Temporary wafer bonding for MEMS devices
3D integrated sensors or electronic systems consist of individual components which are vertically stacked and have electrical connections. Therefore, new technologies and the development of new processes are essential. One key technology is the back thinning after temporary wafer bonding. The 3D integration requires the wafer thinning of both MEMS and CMOS devices. Ultrathin silicon wafers up to 100 µm have low stability, low bending stiffness, and are fragile. In order to enable the fabrication of thin Si substrates or to stabilize them during the mechanical processing, it is necessary to temporarily attach a device wafer to a carrier wafer. Different processes have been established recently. One method for temporary wafer bonding is provided by Brewer Science, which is called zone bonding. This method involves the spin coating of a device wafer with an adhesive. The carrier is coated with another adhesive at the wafer edge. The remaining area in the center of the carrier wafer is with an anti-sticking layer. The spin coating of the device and the carrier wafers is carried on the semiautomatic RCD8 spin coater from SUSS MicroTec. The device wafer is prepared by the deposition of a layer thickness of 15 – 30 µm of an adhesive (ZoneBOND® 5150-30). The first step of the carrier wafer fabrication on the RCD8 is the formation of a zone on the wafer edge with the adhesive ZoneBOND® EM 2320-15. An exact centering of the carrier wafer on the vacuum chuck is important for the wafer edge zone to get uniform coating. The thickness of the layer is in the range of 0.5 – 3 μm. After baking at 220 °C, an anti-stick layer (ZoneBOND® Z1 3500-02) is dispensed on the center of the carrier wafer. Figure 1 shows the coating system with a fabricated carrier wafer by using the ZoneBOND® method.

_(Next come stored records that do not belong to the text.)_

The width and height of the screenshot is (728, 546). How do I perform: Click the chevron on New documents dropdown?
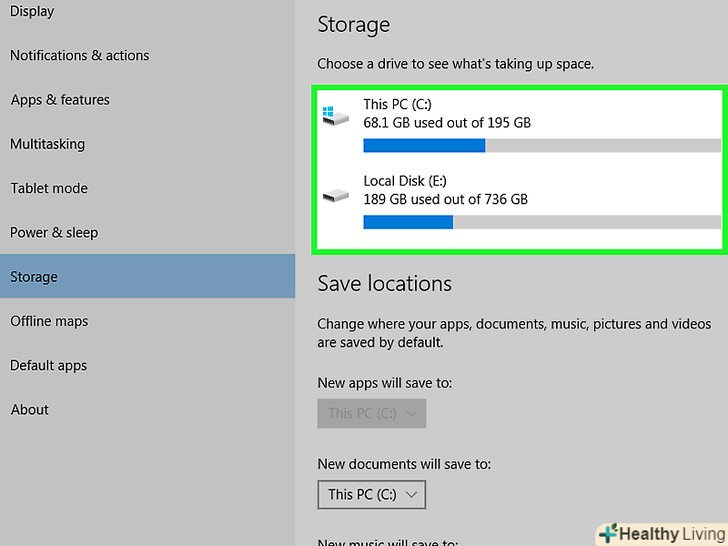(411, 494)
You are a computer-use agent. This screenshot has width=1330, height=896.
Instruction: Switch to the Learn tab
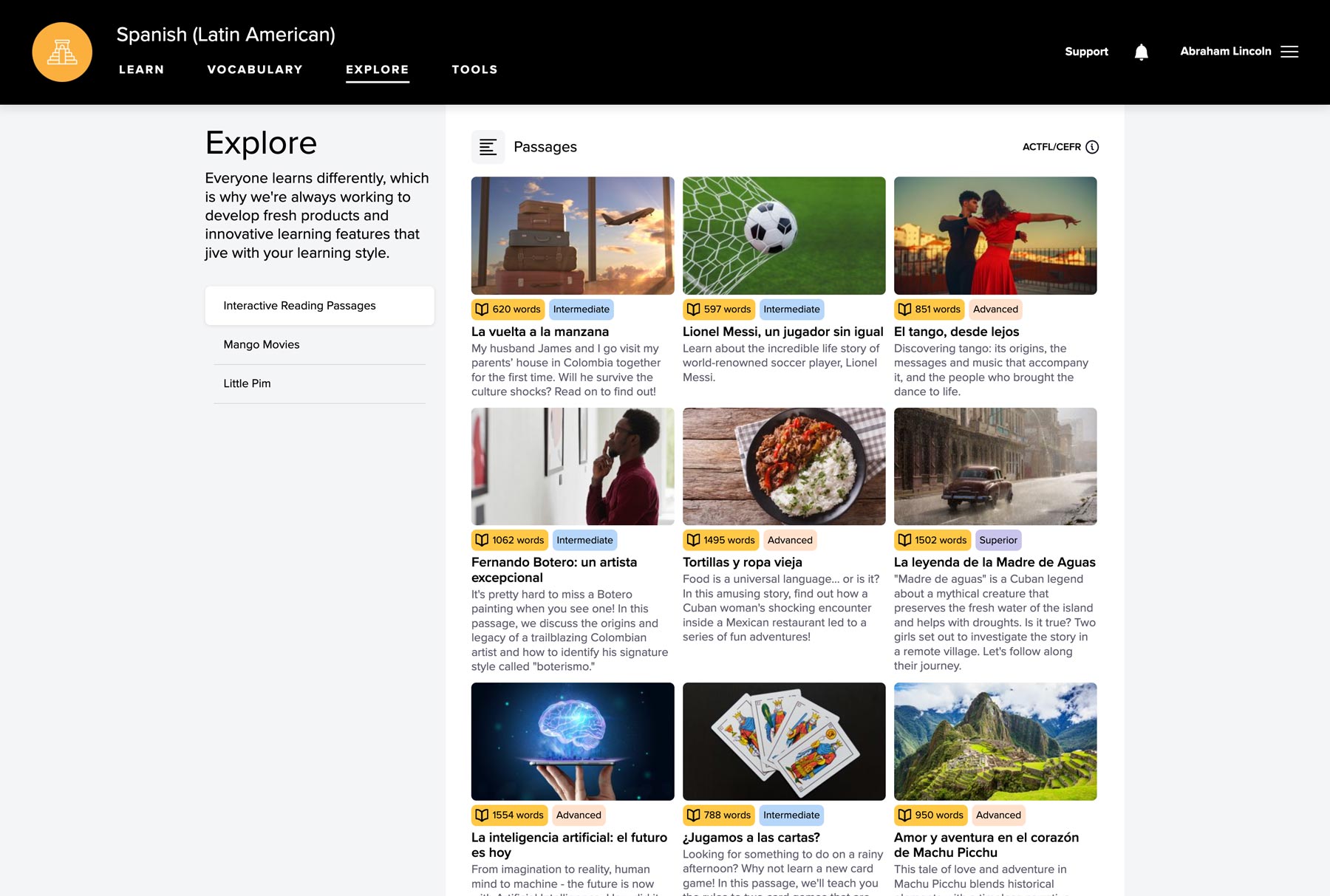point(141,69)
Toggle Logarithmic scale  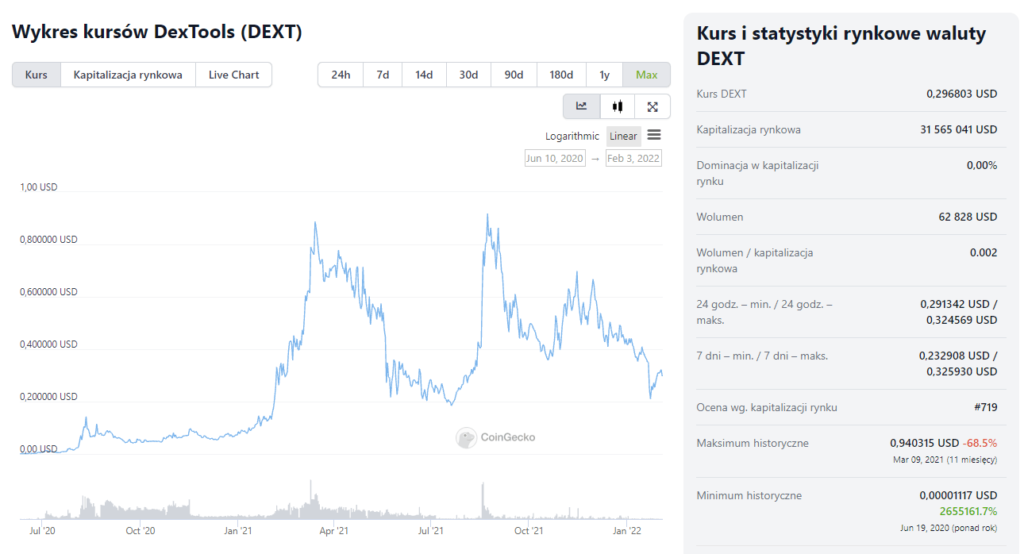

The subsequent adhesive wafer bonding is realized by using a SUSS MicroTec SB8 wafer bonder. The adhesive wafer bonding is carried out under vacuum (process pressure < 5 mbar) with a 170 kN/m2 bonding pressure. During the bonding process, two zones are formed. In the middle of the wafer is a fragile adhesive region (zone 1). In contrast to the zone 1, there is a strong adhesive area on the wafer edge (zone 2). Figure 2 shows a wafer stack on a 6 inch fixture before bonding in the SB8e and the formed intermediate layer after the adhesive wafer bonding. After chemical, mechanical and thermal processes (T < 250 °C), the edge zone of the strong adhesive area is released with limonene or mesitylene. Then, the wafer stack with the device wafer face down is mounted on a tape frame and placed in a debonding system (DB12T from SUSS MicroTec). In the DB12T debonder, the mounted wafer stack is fixed on both sides by vacuum. The mechanical separation of device and carrier wafers is done by a blade over the C-cut at the wafer edge. The carrier wafer is clamped over the blade and vertically moved on a flex plate over power cylinder at room temperature (see Fig. 3). In the final step, the device wafer on the mounted tape frame and the carrier wafer are cleaned. Similar to the edge release process, the cleaning is performed in the SUSS MicroTec AR12 module with limonene or mesitylene. With this process flow, a thinned wafer (150 mm diameter) down to 50 µm can be fabricated (see Fig. 4). In parallel, Brewer Science presented a new temporary wafer bonding method, called BrewerBOND® process. The process flow, particularly, the preparation of carrier wafer is significantly simplified for the BrewerBOND® method. Compared to ZoneBOND®, the anti-sticking layer is coated on the complete carrier wafer. As a result, wet chemical edge release before debonding is not required. The focus of different projects in cooperation with SUSS MicroTec is to clarify suitable process parameters for wafer coating using a new adhesive (e.g. BrewerBOND® 305) for the device wafer as well as a new anti-sticking layer (e.g. BrewerBOND® 510) for the carrier wafer. Preliminary investigations show that the bond strength is sufficient in terms of mechanical, thermal and chemical stress.